Please extract every line of text from the material below, reproducing each one word for word, and leave the pictures out of your answer.

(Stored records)
■ ■ ■ ■ ■

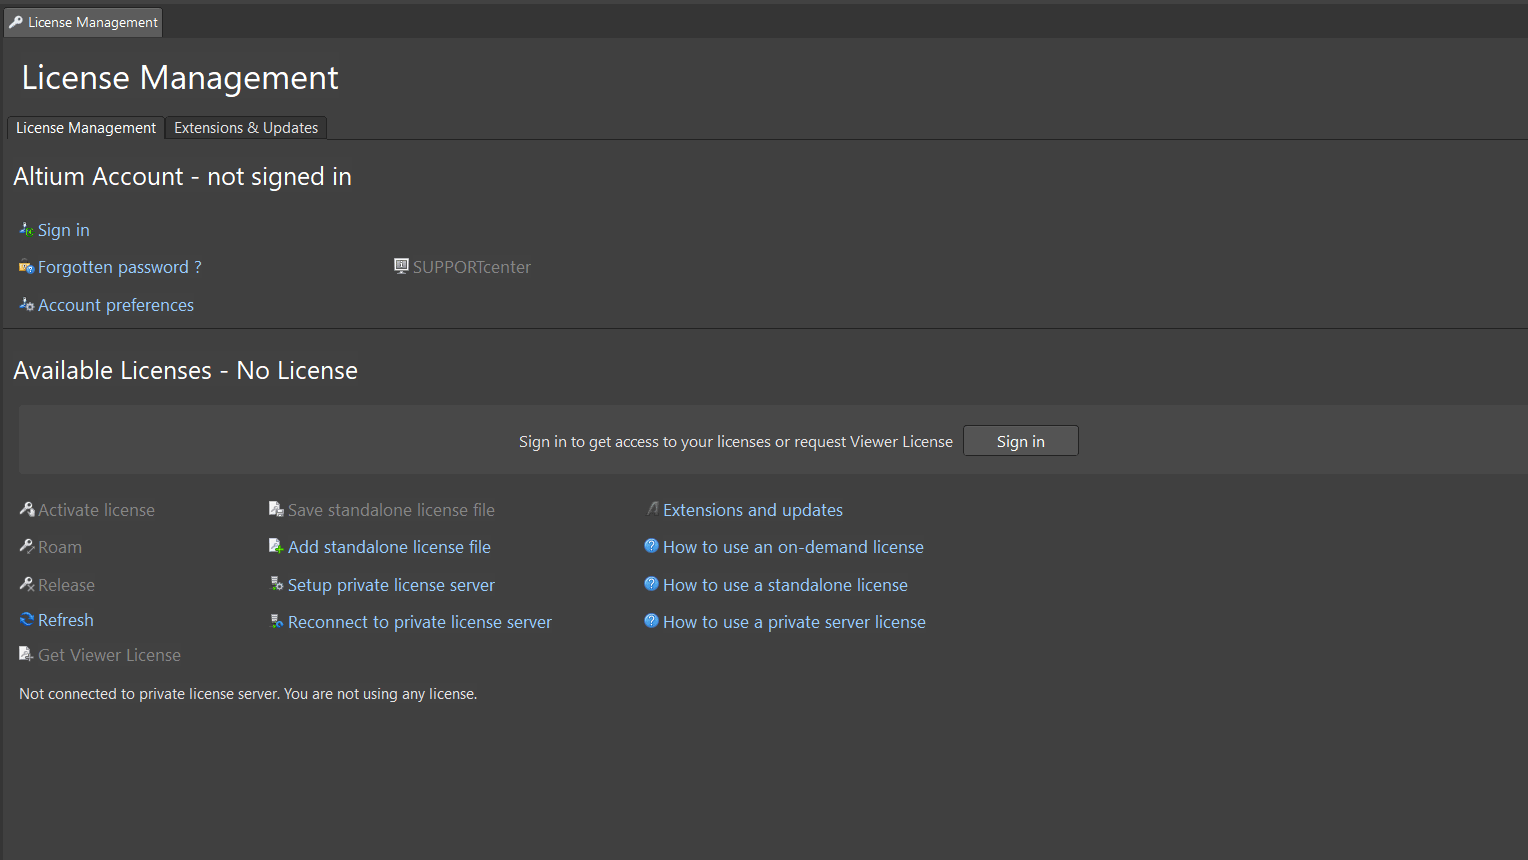This screenshot has height=860, width=1528.
Task: Click the SUPPORTcenter link
Action: click(x=471, y=267)
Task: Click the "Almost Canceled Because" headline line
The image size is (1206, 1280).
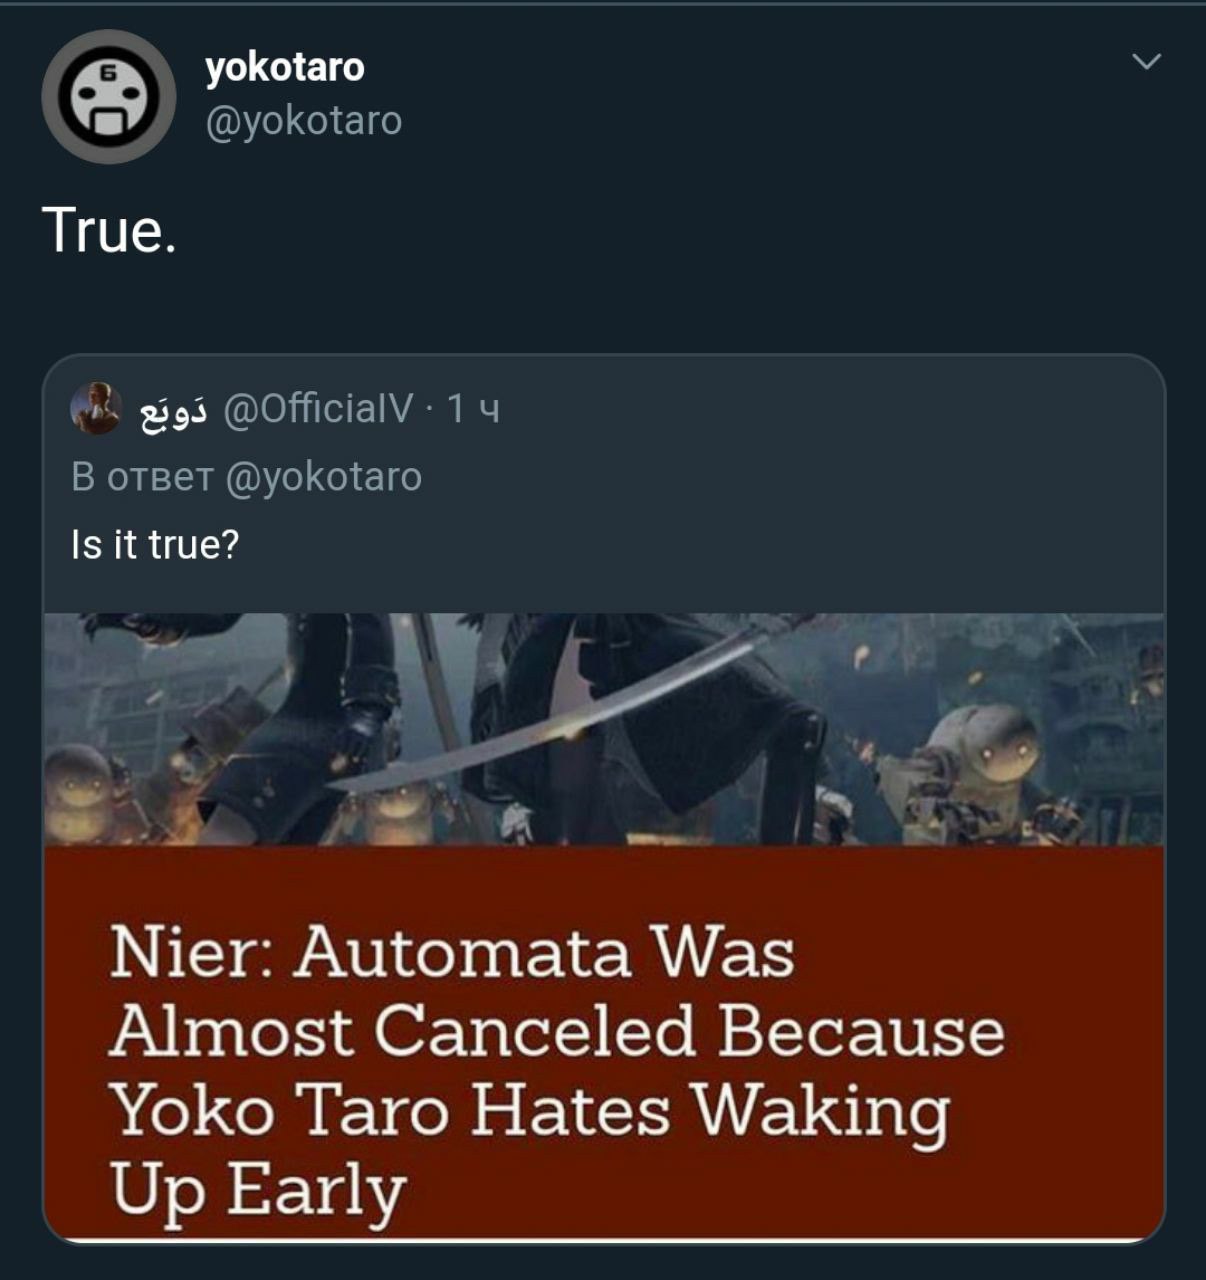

■ ■ ■ ■ ■

THE RESULT -
This screenshot has height=860, width=1528.
Task: Click the SUPPORTcenter link
Action: click(x=471, y=267)
Task: Click the "Almost Canceled Because" headline line
The image size is (1206, 1280).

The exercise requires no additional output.